## 本文
+-------+

みなさん、こんにちは。
医療・介護系のIoTエンジニアが日々頭を悩ませるテーマの1つに「在宅IoT」の開発があります。特に、通信規格の選定は悩ましい問題ですよね。
「Wi-Fi4を切り捨てるべきか、それとも最低限サポートすべきか」
病院に導入するIoTシステムと違い、在宅IoTは「家庭のWiFiに接続してクラウドと通信する」のが現実的です。ところが、ここに大きな落とし穴が潜んでいます。ご家庭のWi-Fi環境は、最新の機器に触れる機会が多い私たち技術者が想像する以上に多様で、古いルーターが使われているケースがとても多いのです。
今回は、IoTエンジニアの視点から、在宅医療に必須となるWi-Fiの互換性とセキュリティリスクのバランスについて、どうしたらよいのかを解説していきます。
なぜ在宅IoTは「古いWi-Fi」が前提になるのか
病院では最新のルーターや厳格なセキュリティポリシーを前提にシステムを設計できますが、在宅医療ではそうはいきません。以下の3つの前提があるからです。
- 後付け導入が基本
- すでに存在するWi-Fi環境に機器を接続する必要があるため、ルーターの更新はユーザー任せになります。
- ユーザーは高齢者が中心
- 高齢世帯では、通信キャリアから貸与されたルーターをそのまま使い続けていることが多く、ネットワーク機器の更新頻度は低い傾向にあります。
- 導入現場は全国に分散
- 都市部と地方ではWi-Fiの普及状況やルーターの世代が大きく異なり、画一的な対応は難しいのが現状です。
つまり、「Wi-Fi6でしか動きません」という仕様では、多くのユーザーに受け入れてもらえないのです。
各Wi-Fi規格の普及状況
IoT機器が接続を想定すべきWi-Fi規格は、以下のようになっています。
- Wi-Fi4(802.11n)
- 2009年頃から普及し、最大600Mbpsの通信速度に対応。セキュリティ規格はWPA2までです。高齢世帯を中心に、現在も多くの場所で使われています。
- Wi-Fi5(802.11ac)
- 2013年に登場し、最大6.9Gbpsに対応。WPA2/WPA3の両方をサポートしており、現在、家庭やオフィス、病院の主流となっています。
- Wi-Fi6(802.11ax)
- 2019年以降に普及した最新規格で、同時接続や省電力が大きな強み。新規導入でどんどん拡大しています。

+-------+

(保存済みデータ項目)
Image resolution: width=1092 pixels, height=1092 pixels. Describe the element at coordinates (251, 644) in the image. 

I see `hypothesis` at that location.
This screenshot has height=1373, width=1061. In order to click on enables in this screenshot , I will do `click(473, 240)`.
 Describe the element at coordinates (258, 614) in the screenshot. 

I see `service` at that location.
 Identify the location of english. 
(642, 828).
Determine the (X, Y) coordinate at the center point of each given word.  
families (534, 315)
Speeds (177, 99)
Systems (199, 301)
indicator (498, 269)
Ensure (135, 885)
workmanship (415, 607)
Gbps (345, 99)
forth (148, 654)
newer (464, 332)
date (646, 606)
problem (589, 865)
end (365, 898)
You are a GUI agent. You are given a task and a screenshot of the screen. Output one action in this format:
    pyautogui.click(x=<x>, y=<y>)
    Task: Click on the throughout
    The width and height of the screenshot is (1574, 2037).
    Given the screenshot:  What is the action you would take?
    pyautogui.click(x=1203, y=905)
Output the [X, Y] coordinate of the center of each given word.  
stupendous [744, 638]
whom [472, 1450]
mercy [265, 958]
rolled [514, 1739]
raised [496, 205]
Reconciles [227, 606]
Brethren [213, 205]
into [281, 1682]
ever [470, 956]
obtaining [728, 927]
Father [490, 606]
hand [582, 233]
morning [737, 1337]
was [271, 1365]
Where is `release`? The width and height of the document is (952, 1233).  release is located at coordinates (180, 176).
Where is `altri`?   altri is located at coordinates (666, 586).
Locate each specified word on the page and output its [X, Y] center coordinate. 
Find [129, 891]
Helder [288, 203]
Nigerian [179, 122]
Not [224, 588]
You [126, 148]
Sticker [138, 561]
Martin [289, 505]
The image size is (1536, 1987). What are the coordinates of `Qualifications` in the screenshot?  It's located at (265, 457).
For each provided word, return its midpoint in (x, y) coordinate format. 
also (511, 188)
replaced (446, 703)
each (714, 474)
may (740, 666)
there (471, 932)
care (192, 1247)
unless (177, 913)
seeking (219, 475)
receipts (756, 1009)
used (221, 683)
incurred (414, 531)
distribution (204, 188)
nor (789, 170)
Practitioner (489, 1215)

+-------+

## 課題
本文で普及状況が説明されているWi-Fi規格を、括弧内の規格名も添えてすべて挙げなさい。

## 解答
- Wi-Fi4(802.11n)
- Wi-Fi5(802.11ac)
- Wi-Fi6(802.11ax)